-- start of Document text --

PSV Discharge Piping and Backpressure 2

[Mech85]

We have an existing conventional pressure safety valve which relieves vapour to atmosphere (0 kPa gauge). The PSV is being checked for use for a new operating scenario. The PSV has a tailpipe (discharge piping) consisting of elbows and straight pipe run.

In determining the pressure drop ( ie back pressure ) for the PSV, I am unsure whether the exit loss from the discharge piping ( ie (k* v^2)/g) should be included or excluded. Section 5.4.1.3 of API 520 does not seem to clarify the issue.

Can anyone comment?

 

[sailoday28]

EGT01 (Chemical)"Then it would seem for any discharge to atmosphere, you can neglect the exit fitting loss if you choose to account for the pressure recovery. If you ignore the pressure recovery, there will be a difference in pressure between the end of the pipe and outside the pipe which will be equal to the head loss due to the exit fitting.

.....Right?"
I believe what you are stating is correct.

In calculating a system resistance or equivalent K or L/d

IF the final downstream component is the atmosphere (a large volume and flow area), then if one is using gage pressures P/rho and V^2/2 should be taken as zero.

-- end of Document text --

-- Task A --
In the records, rename "Find input field" to "Search box" in the part that opens with the line containing "Click the Zoom app taskbar icon" and closes with the line containing "[x=286, y=200]". Return only that part, with everything else left unchanged.
The forum thread and the records after it are unrelated material.

-- start of Dataset extract --

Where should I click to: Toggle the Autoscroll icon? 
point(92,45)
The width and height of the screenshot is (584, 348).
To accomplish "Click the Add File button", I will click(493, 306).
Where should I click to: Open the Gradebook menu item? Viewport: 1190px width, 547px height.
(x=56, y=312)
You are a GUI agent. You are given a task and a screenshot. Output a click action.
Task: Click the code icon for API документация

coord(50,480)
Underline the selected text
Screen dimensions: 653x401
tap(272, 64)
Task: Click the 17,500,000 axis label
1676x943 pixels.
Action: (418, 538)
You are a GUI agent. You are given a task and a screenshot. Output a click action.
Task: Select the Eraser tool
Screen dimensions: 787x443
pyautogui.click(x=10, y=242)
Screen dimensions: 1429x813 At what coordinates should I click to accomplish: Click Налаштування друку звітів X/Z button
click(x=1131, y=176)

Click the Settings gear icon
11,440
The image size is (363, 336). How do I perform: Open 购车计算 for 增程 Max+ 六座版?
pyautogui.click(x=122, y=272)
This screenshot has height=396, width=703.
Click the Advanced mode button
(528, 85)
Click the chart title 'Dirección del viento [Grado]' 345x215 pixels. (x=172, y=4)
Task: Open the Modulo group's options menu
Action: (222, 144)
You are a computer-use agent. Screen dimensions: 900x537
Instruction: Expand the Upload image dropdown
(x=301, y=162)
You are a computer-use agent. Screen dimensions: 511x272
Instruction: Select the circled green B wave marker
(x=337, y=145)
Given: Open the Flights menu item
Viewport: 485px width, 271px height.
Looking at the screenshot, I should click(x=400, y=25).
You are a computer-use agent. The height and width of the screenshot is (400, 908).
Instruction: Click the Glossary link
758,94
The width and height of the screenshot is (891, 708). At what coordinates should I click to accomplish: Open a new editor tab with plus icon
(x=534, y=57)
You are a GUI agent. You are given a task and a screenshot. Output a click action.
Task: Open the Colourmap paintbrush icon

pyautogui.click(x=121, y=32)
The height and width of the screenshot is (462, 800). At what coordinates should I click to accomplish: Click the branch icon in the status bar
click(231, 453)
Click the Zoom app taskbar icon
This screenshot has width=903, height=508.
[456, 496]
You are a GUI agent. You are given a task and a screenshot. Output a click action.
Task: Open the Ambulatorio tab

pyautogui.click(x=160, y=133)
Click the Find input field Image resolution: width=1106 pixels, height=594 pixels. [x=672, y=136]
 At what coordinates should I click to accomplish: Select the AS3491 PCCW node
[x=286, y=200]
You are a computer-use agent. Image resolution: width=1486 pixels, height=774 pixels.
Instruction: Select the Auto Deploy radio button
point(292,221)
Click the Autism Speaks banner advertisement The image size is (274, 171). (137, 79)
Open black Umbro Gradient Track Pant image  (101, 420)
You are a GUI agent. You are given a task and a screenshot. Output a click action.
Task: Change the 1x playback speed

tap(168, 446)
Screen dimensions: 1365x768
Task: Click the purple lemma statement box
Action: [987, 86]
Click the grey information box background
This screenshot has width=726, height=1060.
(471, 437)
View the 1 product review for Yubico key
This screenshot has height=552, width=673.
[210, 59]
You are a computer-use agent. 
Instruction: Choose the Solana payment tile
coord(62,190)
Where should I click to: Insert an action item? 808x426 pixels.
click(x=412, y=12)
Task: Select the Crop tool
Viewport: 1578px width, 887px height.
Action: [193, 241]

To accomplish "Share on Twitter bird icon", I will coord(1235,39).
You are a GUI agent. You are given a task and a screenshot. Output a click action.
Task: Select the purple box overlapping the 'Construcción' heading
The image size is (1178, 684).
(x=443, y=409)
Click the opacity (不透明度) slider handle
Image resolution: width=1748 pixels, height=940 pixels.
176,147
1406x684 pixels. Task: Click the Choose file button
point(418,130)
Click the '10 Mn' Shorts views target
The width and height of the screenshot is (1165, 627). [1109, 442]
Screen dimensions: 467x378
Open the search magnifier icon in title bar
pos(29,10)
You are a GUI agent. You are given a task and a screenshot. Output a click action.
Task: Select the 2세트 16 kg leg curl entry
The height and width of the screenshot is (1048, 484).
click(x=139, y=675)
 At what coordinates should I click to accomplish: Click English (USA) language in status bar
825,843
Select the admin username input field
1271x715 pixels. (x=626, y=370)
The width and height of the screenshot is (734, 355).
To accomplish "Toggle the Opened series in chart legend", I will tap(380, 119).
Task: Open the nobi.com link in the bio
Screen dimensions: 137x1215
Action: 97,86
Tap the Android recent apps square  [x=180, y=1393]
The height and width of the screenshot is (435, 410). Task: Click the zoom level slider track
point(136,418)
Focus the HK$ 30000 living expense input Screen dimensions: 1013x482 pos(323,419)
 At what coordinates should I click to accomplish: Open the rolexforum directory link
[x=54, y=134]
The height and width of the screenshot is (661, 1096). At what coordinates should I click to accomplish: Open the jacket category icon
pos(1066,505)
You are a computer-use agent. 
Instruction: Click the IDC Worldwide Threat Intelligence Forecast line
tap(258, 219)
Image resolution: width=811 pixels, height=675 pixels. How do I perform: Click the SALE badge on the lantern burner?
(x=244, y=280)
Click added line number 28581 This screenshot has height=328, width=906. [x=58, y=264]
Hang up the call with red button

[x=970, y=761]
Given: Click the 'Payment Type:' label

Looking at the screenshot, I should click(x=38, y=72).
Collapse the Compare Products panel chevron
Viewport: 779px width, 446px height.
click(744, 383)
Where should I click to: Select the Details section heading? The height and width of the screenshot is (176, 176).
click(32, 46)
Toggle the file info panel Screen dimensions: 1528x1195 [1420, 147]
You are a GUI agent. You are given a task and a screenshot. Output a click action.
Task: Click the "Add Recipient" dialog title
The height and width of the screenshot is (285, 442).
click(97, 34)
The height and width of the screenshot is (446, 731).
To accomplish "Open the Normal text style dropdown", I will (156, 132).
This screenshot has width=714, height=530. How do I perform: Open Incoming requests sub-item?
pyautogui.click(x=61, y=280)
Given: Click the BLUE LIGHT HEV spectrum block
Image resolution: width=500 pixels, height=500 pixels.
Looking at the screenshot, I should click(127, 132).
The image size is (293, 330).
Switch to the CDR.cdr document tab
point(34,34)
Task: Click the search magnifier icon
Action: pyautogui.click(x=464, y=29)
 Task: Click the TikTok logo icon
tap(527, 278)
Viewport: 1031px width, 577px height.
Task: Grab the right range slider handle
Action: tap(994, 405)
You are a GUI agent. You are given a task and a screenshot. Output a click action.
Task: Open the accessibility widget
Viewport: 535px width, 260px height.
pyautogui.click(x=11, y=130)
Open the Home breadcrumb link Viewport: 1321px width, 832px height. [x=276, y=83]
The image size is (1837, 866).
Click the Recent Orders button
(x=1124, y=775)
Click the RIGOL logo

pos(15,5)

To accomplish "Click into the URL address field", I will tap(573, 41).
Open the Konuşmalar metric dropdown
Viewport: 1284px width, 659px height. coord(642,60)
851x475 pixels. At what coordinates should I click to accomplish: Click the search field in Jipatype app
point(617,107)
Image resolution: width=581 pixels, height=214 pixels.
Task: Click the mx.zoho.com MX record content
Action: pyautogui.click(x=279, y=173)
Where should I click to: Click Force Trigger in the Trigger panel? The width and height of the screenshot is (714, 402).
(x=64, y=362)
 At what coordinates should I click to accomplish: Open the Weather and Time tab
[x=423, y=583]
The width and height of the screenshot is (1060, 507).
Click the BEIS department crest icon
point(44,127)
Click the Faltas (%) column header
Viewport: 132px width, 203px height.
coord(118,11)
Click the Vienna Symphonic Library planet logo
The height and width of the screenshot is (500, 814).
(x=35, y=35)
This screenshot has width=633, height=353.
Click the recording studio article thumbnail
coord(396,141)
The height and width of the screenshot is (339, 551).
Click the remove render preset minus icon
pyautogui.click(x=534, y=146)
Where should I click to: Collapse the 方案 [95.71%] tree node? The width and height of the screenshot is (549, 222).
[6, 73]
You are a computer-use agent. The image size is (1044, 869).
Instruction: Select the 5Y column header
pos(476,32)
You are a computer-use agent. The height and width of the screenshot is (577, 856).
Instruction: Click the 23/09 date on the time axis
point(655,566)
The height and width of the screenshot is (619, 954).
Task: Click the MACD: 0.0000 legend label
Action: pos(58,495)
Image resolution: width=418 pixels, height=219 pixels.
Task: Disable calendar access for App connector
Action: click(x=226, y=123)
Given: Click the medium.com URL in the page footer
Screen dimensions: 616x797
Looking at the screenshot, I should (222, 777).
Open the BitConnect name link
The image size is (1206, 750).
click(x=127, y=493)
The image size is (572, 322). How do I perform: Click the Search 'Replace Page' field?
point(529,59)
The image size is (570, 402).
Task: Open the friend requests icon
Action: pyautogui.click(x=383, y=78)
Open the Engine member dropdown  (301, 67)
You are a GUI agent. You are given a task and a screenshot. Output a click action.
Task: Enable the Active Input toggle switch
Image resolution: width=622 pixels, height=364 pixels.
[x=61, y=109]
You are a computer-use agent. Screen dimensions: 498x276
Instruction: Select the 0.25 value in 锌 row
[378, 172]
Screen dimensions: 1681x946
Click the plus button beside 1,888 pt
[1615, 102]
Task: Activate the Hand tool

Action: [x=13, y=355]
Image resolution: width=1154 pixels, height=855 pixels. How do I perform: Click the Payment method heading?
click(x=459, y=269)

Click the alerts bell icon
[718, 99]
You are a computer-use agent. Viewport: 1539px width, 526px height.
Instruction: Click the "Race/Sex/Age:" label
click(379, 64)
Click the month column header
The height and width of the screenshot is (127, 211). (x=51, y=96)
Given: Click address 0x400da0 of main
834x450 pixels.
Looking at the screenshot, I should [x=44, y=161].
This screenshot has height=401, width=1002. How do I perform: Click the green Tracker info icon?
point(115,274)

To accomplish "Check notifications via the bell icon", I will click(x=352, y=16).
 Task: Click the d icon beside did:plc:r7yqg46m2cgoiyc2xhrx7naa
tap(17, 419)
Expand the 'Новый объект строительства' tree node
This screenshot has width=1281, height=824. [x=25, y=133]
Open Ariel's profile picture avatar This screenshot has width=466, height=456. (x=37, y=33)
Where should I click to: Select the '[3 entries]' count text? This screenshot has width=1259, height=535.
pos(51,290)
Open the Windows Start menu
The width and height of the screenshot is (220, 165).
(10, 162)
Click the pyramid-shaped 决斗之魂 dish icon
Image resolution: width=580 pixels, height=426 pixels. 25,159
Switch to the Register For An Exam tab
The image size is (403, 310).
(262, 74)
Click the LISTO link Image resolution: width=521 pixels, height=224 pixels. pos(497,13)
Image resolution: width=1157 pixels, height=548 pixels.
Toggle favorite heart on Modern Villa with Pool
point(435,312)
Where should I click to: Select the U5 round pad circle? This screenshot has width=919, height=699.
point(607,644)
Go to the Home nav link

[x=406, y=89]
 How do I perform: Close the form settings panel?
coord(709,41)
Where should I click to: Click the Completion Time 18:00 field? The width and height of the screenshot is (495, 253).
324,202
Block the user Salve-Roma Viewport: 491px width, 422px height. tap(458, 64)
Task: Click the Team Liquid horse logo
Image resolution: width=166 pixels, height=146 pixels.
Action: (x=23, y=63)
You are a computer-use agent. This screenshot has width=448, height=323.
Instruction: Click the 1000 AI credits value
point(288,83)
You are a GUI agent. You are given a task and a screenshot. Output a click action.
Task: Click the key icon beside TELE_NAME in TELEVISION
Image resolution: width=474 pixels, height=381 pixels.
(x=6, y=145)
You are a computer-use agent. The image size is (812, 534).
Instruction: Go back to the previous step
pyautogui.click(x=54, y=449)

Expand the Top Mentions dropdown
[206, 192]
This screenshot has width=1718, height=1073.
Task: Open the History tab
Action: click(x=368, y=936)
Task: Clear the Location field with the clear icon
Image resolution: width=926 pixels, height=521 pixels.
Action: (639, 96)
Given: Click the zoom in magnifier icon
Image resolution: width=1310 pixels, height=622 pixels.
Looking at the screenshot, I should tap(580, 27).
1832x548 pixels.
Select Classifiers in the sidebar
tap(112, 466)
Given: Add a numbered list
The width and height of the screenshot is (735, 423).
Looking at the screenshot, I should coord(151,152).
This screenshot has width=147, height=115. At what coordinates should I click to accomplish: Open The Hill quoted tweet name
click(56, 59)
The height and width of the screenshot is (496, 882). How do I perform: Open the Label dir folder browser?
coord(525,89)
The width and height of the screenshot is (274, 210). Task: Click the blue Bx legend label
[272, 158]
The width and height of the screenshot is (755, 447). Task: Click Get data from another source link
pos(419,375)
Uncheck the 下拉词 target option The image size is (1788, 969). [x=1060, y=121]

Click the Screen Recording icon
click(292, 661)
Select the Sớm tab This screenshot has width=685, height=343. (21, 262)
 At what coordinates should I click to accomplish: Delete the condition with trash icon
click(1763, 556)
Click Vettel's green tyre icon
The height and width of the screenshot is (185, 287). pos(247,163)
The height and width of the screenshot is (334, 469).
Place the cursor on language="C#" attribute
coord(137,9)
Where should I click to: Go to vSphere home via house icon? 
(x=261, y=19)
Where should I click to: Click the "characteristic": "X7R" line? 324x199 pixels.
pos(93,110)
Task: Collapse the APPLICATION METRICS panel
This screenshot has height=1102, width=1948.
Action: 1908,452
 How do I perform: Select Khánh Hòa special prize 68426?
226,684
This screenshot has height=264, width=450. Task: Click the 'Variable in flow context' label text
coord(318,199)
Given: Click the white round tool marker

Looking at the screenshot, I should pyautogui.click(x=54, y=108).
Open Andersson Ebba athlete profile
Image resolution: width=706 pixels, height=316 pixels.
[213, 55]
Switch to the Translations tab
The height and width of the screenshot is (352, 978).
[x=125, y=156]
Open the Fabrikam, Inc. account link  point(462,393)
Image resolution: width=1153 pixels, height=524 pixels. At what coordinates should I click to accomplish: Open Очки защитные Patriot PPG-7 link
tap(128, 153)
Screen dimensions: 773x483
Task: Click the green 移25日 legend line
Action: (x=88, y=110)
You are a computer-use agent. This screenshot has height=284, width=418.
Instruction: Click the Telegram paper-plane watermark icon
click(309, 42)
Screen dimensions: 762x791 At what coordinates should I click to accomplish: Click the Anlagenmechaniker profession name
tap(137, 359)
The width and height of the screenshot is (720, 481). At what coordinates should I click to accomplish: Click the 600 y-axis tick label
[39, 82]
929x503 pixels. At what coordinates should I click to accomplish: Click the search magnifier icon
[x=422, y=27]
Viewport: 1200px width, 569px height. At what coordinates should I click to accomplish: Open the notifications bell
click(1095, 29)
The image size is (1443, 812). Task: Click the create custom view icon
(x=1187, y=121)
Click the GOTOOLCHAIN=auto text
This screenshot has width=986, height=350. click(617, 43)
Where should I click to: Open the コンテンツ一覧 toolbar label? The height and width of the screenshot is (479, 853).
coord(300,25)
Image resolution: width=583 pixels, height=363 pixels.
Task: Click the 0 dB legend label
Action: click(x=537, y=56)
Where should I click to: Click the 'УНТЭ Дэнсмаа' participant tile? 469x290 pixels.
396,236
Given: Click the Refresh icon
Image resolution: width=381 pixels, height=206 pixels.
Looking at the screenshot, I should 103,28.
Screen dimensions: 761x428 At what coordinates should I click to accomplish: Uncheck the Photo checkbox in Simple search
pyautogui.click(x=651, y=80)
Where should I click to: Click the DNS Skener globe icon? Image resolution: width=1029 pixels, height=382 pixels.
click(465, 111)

-- end of Dataset extract --

-- Task B --
How would you translate this sentence from the forum thread on PSV backpressure into Spanish: "The PSV is being checked for use for a new operating scenario."

-- Task answer A --
Click the Zoom app taskbar icon
This screenshot has width=903, height=508.
[456, 496]
You are a GUI agent. You are given a task and a screenshot. Output a click action.
Task: Open the Ambulatorio tab

pyautogui.click(x=160, y=133)
Click the Search box Image resolution: width=1106 pixels, height=594 pixels. [x=672, y=136]
 At what coordinates should I click to accomplish: Select the AS3491 PCCW node
[x=286, y=200]

-- Task answer B --
La PSV se está verificando para su uso en un nuevo escenario de operación.